What are the reasons Africa is now marginal to the world economy? Has the world abandoned Africa or has Africa abandoned the world? Both these are true. It is true that the world has abandoned Africa, because from the mid-1990s, despite interventions in favor of the most deeply indebted countries, the flow of financial aid to Africa has steadily declined, and because subsidies to farmers in Europe and the United States continue to keep African products away from the markets. Aid from industrialized nations to the countries of black Africa decreased from $18.1 billion to $12.5 billion between 1994 and 2000. This decrease has been only partially compensated by the moves made by the HIPC Initiative toward the reduction of foreign debt: twenty African nations are benefiting or will benefit from the commitment of their creditors to cancel $27 billion on paper for servicing the debt, but for now, in practice, this means only an annual savings of $800 million on Africa’s part. Even the “deserving” countries (in terms of macroeconomic policies), like Ghana, Mozambique, Uganda, and Tanzania, have seen their aid decrease between 1999 and 2000. As for the subsidies to European and North American farmers, if these were completely eliminated, the advantage for Africans would be measured in billions of dollars. Merely removing the subsidies given by the United States government to its cotton growers would enable African farmers to increase their income by $250 million.
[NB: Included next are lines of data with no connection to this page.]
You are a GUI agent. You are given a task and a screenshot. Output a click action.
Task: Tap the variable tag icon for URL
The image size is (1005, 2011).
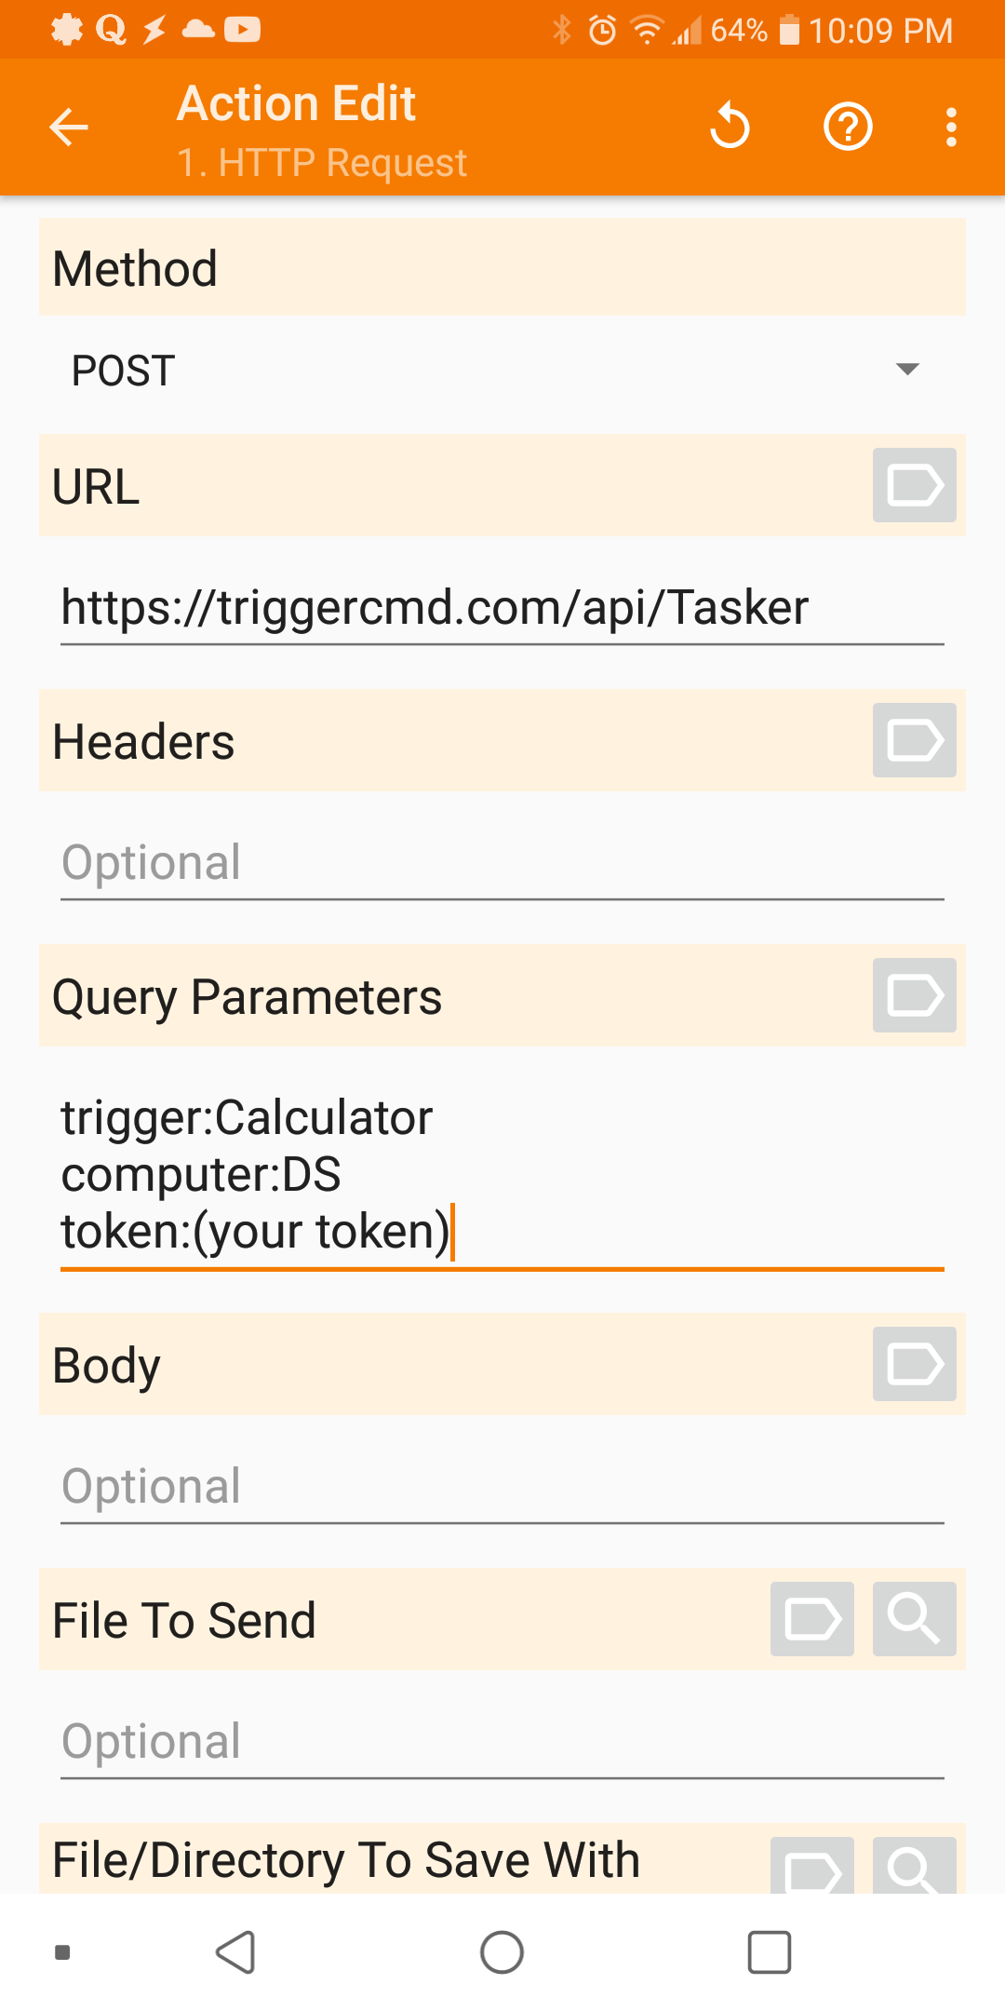[x=914, y=485]
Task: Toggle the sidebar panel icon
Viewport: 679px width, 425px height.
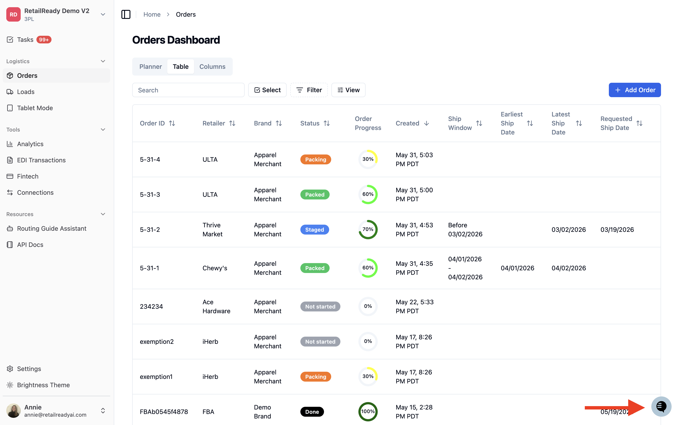Action: [x=126, y=14]
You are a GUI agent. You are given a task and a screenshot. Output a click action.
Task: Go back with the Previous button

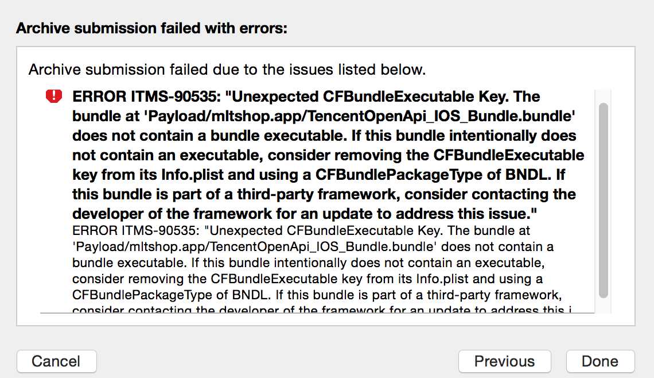(504, 361)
The inability of governments
But black Africa’s responsibilities for its derailment are no less grave. Robert Longo, an Italian who is one of the authors of African Economic Outlook, explains, “The benefits of globalization have not yet been felt in the African continent, both because its economy is increasingly isolated from that of the rest of the world, and because of the institutional and administrative inability of many governments, and because of the lack of human capital.” Jean-Pail Ngoupandé confirms this analysis. A brilliant intellectual and political expert and the former Prime Minister of the Central African Republic, he says, “Our businessmen go to Asia, and there they realize that the conditions that make development possible are prolonged hard work and quality, which make an economy competitive. They see that there, the government tries to make things easier for businessmen rather than creating complications. They note all the differences with Africa, where the government is corrupt or engages in obfuscation, the human resources are not up to the challenge of globalization, and competitiveness does not exist.” He adds, “Africa has no choice; it has to take a hard look at itself and try to climb onto the globalization train. Otherwise, we shall remain on the margins. I was contested at one of my lectures because I said these things. One of my critics said to me, ‘You maintain that we only account for 1.5% of world trade, but does this maybe keep us from living?’ I answered, ‘No, no one is keeping us from returning to primitive life. But we cannot say, “We want to live just as we please, like when we lived in the bush, but we also want schools and hospitals.”’ These things are produced by industrial society. Either we accept this kind of society, or we go back to the bush. We cannot have both.”